The End of the Golden Gate: Writers on Loving and (Sometimes) Leaving San Francisco
Over the last few decades, San Francisco has experienced radical changes with the influence of Silicon Valley, tech companies, and more. Countless articles, blogs, and even movies have tried to capture the complex nature of what San Francisco has become, a place millions of people have loved to call home, and yet are compelled to consider leaving.
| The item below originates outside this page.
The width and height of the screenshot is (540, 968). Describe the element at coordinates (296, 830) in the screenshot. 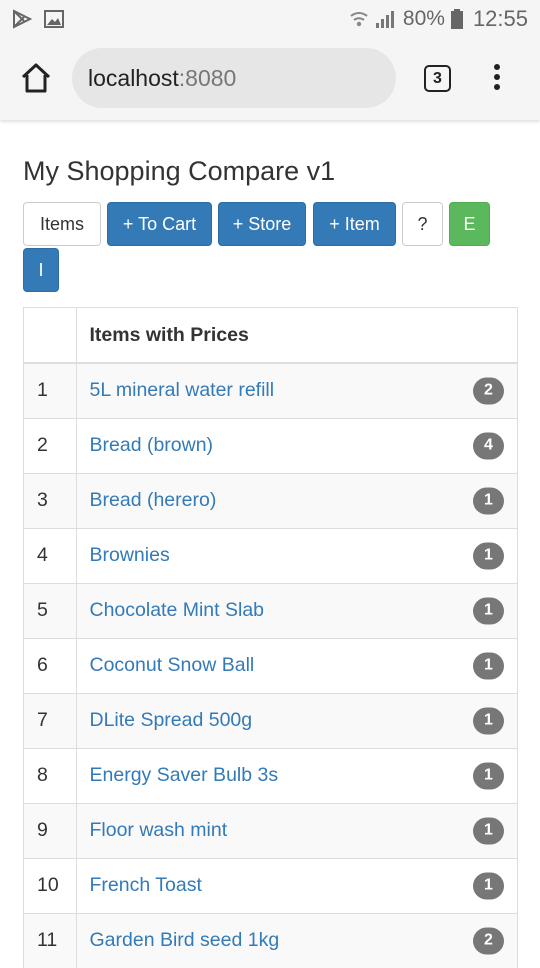

I see `row-item-cell: Floor wash mint 1` at that location.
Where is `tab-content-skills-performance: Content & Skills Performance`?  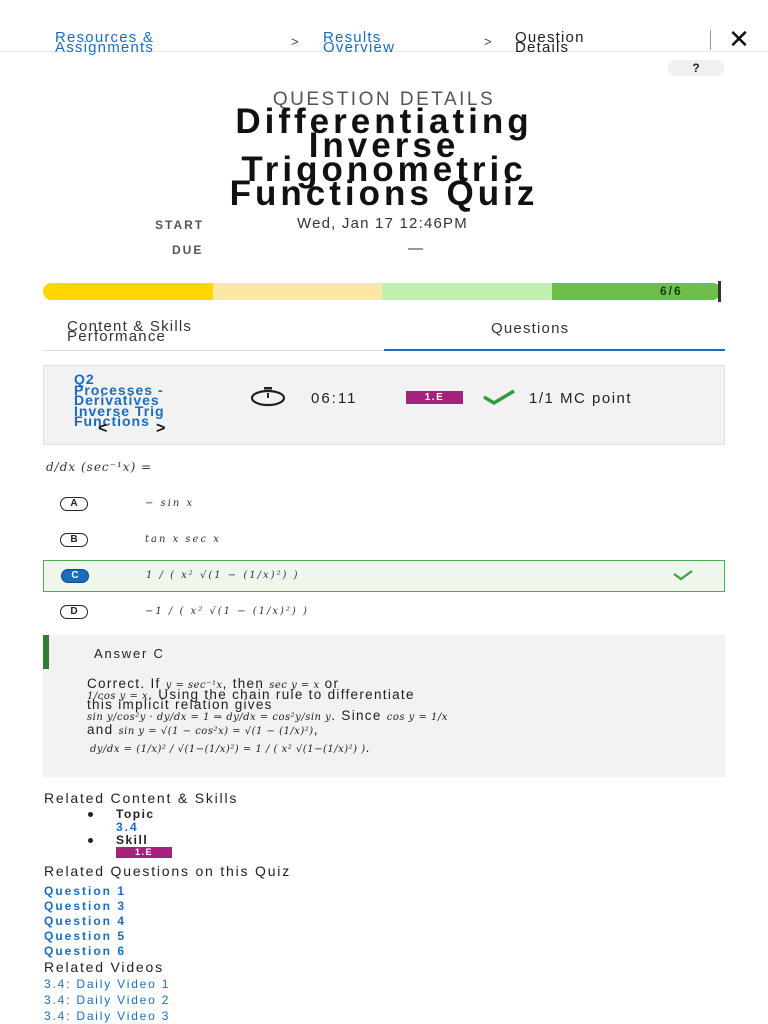 tab-content-skills-performance: Content & Skills Performance is located at coordinates (130, 332).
In this beautifully written collection, writers take on this Bay Area-dweller's eternal conflict: Should I stay or should I go ?
Including an introduction written by Gary Kamiya and essays from Margaret Cho, W. Kamau Bell, Michelle Tea, Beth Lisick, Daniel Handler, Bonnie Tsui, Stuart Schuffman, Alysia Abbott, Peter Coyote, Alia Volz, Duffy Jennings, John Law, and many more, The End of the Golden Gate is a penetrating journey that illuminates both what makes San Francisco so magnetizing and how it has changed vastly over time, shapeshifting to become something new for each generation of city dwellers.
With essays chronicling the impact of the tech-industry invasion and the evolution, gentrification, and radical cost of living that has transformed San Francisco's most beloved neighborhoods, these prescient essayists capture the lasting imprint of the 1960s counterculture movement, as well as the fight to preserve the art, music, and other creative movements that make this forever the city of love.
For anyone considering moving to San Francisco, wishing to relive the magic of the city, or anyone experiencing the sadness of leaving the bay — and ultimately, for anyone that needs a reminder of why we stay. Softcover, 240 pages.